Extracting Generic Type References in Python
Project description
generic-preserver
Extracting Generic Type References in Python
Introduction
In Python, generic types are a powerful feature for writing reusable and type-safe code. However, one limitation is that generic type arguments are typically not preserved at runtime, making it challenging to access or utilize these types dynamically. generic-preserver is a Python package that overcomes this limitation by capturing and preserving generic type arguments, allowing you to access them at runtime.
This package is particularly useful when you need to perform operations based on the specific types used in your generic classes, such as serialization, deserialization, or dynamic type checking.
Features
- Preserve Generic Types at Runtime: Capture and retain generic type arguments for classes and instances.

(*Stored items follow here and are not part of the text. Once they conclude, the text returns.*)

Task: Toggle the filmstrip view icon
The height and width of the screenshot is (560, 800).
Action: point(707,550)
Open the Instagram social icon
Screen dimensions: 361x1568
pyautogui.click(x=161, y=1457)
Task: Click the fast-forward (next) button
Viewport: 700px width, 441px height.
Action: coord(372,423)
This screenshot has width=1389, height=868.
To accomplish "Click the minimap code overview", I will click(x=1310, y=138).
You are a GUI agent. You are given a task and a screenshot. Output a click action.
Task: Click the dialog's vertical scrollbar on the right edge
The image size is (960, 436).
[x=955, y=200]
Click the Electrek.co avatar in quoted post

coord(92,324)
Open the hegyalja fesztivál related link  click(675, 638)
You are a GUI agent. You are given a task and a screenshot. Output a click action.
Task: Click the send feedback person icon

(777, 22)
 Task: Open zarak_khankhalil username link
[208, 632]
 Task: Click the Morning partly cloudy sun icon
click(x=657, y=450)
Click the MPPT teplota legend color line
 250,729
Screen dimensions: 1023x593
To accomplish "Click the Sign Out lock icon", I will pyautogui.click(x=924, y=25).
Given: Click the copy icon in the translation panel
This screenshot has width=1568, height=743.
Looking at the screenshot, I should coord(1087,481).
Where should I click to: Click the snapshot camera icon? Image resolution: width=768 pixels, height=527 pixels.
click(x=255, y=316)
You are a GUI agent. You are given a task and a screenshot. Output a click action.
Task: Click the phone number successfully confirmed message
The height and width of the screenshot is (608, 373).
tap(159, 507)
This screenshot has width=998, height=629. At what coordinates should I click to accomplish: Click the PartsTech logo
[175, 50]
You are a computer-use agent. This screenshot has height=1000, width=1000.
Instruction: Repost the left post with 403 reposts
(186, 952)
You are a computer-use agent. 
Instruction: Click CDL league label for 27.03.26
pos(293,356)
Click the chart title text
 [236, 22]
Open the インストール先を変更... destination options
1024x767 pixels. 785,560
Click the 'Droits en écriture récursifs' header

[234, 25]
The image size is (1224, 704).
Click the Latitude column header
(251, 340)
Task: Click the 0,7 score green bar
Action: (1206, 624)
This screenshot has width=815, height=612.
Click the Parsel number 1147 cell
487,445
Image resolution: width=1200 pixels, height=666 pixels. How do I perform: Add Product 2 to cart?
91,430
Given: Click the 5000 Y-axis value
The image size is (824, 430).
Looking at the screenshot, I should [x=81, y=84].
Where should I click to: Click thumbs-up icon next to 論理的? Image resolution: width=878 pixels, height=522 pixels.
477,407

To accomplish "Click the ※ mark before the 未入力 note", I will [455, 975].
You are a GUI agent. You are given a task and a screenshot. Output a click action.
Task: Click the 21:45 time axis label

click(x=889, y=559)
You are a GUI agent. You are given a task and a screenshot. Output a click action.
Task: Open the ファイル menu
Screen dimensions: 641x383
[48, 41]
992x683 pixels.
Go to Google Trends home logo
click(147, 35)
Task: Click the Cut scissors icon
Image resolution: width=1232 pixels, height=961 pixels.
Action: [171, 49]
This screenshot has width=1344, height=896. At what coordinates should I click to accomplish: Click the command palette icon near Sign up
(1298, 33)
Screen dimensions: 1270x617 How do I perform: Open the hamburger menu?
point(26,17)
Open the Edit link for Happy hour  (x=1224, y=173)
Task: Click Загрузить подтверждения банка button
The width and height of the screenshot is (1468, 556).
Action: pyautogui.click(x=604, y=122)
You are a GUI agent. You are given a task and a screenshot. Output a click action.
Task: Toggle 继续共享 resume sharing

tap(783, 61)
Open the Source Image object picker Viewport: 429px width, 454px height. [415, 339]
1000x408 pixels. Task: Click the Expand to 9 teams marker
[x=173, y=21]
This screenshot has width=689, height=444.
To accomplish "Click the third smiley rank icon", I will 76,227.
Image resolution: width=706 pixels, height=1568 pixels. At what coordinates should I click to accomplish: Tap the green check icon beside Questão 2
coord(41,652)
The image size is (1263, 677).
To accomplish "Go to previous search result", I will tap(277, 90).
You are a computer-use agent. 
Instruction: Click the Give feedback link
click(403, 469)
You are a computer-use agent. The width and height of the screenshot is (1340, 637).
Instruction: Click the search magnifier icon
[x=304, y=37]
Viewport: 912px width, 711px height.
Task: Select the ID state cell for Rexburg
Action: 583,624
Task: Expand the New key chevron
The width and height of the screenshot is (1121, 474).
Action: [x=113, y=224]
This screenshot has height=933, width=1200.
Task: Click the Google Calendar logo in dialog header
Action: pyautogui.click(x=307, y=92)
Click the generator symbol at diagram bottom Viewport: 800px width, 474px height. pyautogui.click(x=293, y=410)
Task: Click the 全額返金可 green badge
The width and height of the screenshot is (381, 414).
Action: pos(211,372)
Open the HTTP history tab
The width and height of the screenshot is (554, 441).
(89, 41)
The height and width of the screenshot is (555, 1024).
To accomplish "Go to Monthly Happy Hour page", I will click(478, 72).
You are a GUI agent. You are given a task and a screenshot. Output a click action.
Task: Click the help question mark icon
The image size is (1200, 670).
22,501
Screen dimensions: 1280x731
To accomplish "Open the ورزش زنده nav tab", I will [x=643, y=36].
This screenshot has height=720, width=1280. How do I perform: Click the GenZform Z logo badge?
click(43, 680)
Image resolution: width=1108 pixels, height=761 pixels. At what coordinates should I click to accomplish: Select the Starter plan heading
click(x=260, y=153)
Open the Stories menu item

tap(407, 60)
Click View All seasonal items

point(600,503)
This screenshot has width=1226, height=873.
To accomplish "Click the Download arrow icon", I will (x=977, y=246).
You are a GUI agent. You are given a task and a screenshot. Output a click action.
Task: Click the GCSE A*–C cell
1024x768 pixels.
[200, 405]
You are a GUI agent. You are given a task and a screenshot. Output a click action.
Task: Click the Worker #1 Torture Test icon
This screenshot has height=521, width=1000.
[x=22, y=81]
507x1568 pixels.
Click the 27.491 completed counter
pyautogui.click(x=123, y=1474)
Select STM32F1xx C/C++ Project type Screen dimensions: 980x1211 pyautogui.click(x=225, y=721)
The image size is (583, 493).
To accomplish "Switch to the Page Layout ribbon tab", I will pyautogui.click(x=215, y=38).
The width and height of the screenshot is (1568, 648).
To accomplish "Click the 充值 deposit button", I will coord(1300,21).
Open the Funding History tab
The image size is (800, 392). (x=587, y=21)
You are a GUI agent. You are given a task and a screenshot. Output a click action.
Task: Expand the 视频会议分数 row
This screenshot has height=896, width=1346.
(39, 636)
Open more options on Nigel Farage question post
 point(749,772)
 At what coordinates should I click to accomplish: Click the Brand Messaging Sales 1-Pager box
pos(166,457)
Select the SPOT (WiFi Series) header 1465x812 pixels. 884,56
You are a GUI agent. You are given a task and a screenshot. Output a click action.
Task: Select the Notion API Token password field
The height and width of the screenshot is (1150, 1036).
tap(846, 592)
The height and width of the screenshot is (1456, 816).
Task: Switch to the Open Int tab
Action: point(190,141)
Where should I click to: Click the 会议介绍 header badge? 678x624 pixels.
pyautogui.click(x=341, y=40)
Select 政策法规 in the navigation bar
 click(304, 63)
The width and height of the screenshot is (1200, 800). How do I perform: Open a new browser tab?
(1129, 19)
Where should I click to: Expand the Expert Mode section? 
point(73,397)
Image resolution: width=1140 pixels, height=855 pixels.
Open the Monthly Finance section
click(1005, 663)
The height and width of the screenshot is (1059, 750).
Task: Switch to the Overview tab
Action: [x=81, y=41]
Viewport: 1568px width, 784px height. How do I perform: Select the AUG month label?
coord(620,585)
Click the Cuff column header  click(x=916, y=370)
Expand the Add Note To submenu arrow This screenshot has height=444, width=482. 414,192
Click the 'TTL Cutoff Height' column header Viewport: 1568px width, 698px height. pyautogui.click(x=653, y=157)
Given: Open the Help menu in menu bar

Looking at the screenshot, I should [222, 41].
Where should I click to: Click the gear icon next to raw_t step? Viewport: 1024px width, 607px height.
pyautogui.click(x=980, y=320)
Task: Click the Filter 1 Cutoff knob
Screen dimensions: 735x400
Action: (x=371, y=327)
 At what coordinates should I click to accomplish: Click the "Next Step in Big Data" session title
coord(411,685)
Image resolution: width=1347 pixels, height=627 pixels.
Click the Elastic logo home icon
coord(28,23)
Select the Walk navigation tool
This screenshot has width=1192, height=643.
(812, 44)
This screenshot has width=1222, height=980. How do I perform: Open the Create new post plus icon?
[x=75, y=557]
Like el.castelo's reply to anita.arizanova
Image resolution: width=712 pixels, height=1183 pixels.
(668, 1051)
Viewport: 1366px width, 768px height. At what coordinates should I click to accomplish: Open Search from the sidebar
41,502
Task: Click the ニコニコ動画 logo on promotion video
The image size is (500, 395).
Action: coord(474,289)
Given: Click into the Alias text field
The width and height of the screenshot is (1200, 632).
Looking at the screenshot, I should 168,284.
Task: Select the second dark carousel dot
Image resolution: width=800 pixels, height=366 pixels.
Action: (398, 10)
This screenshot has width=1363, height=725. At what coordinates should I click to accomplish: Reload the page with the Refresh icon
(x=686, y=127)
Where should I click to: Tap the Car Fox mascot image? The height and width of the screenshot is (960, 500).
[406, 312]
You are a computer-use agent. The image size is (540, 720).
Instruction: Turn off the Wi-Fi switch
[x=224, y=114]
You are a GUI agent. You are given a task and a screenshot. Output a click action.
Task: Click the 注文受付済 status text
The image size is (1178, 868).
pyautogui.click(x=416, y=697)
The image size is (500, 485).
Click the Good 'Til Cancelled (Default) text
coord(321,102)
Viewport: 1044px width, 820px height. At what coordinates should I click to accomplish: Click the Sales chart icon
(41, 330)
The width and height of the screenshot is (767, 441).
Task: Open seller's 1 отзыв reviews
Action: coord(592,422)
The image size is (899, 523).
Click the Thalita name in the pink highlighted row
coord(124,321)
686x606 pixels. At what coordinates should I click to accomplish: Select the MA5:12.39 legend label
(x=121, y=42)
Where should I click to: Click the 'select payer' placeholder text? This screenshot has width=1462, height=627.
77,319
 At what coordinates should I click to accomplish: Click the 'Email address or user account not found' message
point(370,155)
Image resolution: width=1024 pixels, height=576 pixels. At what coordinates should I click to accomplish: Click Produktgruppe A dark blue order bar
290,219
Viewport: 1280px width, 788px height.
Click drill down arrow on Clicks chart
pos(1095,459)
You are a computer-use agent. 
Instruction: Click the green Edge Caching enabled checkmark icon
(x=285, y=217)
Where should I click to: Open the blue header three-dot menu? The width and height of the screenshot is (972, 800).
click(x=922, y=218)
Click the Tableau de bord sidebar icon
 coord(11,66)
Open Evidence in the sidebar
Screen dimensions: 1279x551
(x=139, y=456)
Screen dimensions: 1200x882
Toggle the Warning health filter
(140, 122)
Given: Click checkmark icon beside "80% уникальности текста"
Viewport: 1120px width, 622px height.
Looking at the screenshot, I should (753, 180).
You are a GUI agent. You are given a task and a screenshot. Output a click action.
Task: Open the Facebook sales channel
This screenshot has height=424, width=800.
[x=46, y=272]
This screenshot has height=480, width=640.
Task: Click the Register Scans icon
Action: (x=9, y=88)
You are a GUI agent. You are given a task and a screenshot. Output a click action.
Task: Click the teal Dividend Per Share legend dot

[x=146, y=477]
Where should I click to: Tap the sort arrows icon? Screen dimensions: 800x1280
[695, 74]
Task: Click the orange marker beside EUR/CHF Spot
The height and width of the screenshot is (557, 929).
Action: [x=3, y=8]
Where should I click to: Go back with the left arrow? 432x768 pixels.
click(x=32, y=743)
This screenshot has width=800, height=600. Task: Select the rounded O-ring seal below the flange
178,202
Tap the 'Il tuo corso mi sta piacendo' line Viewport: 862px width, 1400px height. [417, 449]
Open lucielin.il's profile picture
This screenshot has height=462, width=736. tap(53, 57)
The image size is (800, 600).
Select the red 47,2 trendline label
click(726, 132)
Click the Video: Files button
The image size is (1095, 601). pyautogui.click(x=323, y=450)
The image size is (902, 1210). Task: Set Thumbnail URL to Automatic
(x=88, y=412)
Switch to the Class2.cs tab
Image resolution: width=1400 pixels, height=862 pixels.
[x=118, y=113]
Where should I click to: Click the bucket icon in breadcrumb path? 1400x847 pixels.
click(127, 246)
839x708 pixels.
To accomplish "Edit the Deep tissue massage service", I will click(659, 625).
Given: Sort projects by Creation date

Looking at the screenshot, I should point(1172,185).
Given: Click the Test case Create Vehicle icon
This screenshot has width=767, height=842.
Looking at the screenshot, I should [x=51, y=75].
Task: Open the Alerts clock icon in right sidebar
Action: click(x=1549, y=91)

- Runtime Access to Type Parameters: Easily access the type parameters passed to generic classes from their instances.
- Supports Inheritance and Nested Generics: Works seamlessly with class hierarchies and nested generic types.
- Simple and Intuitive API: Use either a metaclass or a decorator to enable functionality with minimal code changes.
- Python 3.9+ Support: Leverages modern Python features for type hinting and annotations.
Installation
Install generic-preserver via pip:
pip install generic-preserver
Or install using Poetry:
poetry add generic-preserver
Requirements
- Python 3.9 or higher
Usage
Using the GenericMeta Metaclass
To enable capturing generic type arguments, use the GenericMeta metaclass in your base class definition.
from typing import TypeVar, Generic
from generic_preserver.metaclass import GenericMeta
# Define type variables
A = TypeVar("A")
B = TypeVar("B")
C = TypeVar("C")
# Example classes to use as type arguments
class ExampleA:
pass
class ExampleB:
pass
class ExampleC:
pass
# Base class with GenericMeta metaclass
class Parent(Generic[A, B], metaclass=GenericMeta):
pass
# Child classes specifying some generic type arguments
class Child(Parent[ExampleA, B], Generic[B, C]):
pass
class GrandChild(Child[ExampleB, C], Generic[C]):
pass
# Create an instance of the generic class with type arguments
instance = GrandChild[ExampleC]()
# Access the preserved generic type arguments
print(instance[A]) # Output: <class '__main__.ExampleA'>
print(instance[B]) # Output: <class '__main__.ExampleB'>
print(instance[C]) # Output: <class '__main__.ExampleC'>
# View the internal generic map
print(instance.__generic_map__)
# Output:
# {
# ~A: <class '__main__.ExampleA'>,
# ~B: <class '__main__.ExampleB'>,
# ~C: <class '__main__.ExampleC'>,
# }
Using the @generic_preserver Decorator
Alternatively, use the @generic_preserver decorator to enable capturing generic arguments without explicitly specifying the metaclass.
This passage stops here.